5 – 13 April 2014
Bernard Haitink, together with the Chamber Orchestra of Europe, will open the Easter Festival in 2014 with a gala concert celebrating his 85th birthday and launching a new cycle. This time Haitink will focus on the symphonies and instrumental concertos of Robert Schumann.
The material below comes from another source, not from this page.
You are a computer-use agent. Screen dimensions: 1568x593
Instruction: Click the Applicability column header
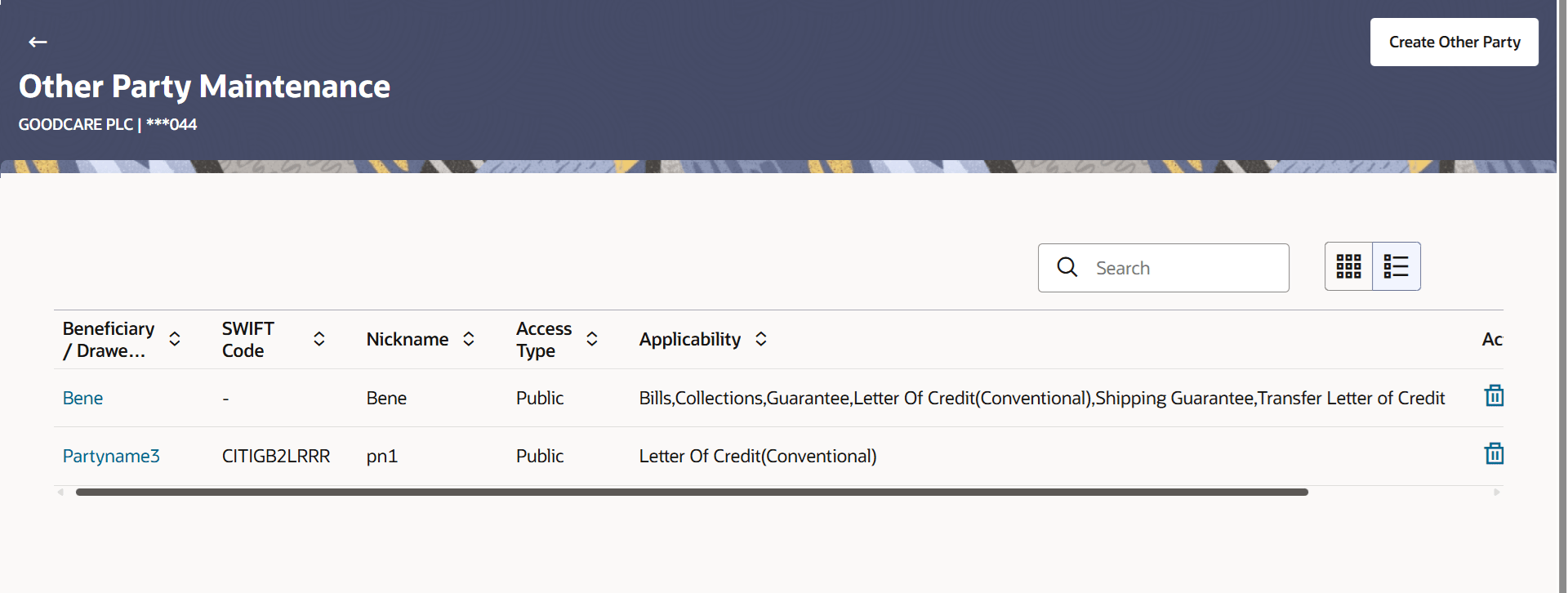pyautogui.click(x=689, y=339)
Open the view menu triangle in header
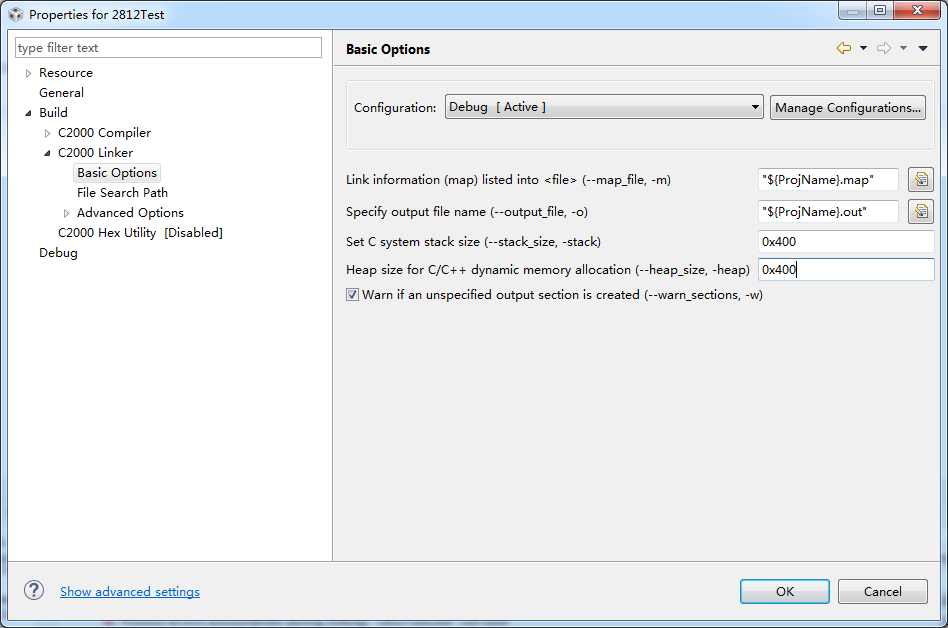Screen dimensions: 948x628 pyautogui.click(x=923, y=48)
This new cycle starts off with the First and Fourth Symphonies, along with the Cello Concerto with Gautier Capuçon as the soloist. Claudio Abbado and his Orchestra Mozart will perform works including Mendelssohn’s Symphony No. 3 (“Scottish”). The traditional Easter season focused on sacred music begins with the British vocal ensemble Stile Antico, which performs Passion-related music from the Renaissance. The Lucerne Academy Choir and the Youth Philharmonic of Central Switzerland will be led by Marcus Creed in Handel’s oratorio Belshazzar; while the Balthasar Neumann Choir and the Cappella Andrea Barca under András Schiff take on Beethoven’s Missa Solemnis. On Palm Sunday, the Bavarian Radio Choir under Howard Arman will close the Festival with Rossini’s Petite Messe solennelle. Reinhold Friedrich and Martin Lücker will offer a matinee concert featuring the combination of trumpet and organ.
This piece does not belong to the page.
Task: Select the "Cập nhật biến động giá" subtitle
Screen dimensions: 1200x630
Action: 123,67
During its Easter Festival residency, the Bavarian Radio Symphony Orchestra will be led by two conductors: Gustavo Dudamel will pair Beethoven’s Symphony No. 6 in F
major (“Pastoral”) with Stravinsky’s Le Sacre du Printemps in the first programme, and the following day Andris Nelsons conducts a concert performance of the third act of Wagner’s Parsifal.
LUCERNE FESTIVAL in Summer
15 August – 14 September 2014
The theme for the Summer Festival in 2014 is “Psyche.”
Claudio Abbado and the LUCERNE FESTIVAL ORCHESTRA will launch a new Brahms cycle, with Maurizio Pollini as the soloist. The Berlin Philharmonic and Simon Rattle, together with the Berlin Radio Choir and soloists Magdalena Kožená, Mark Padmore, and Christian Gerhaher will present a “ritualization” of Bach’s St. Matthew Passion developed by the director Peter Sellars.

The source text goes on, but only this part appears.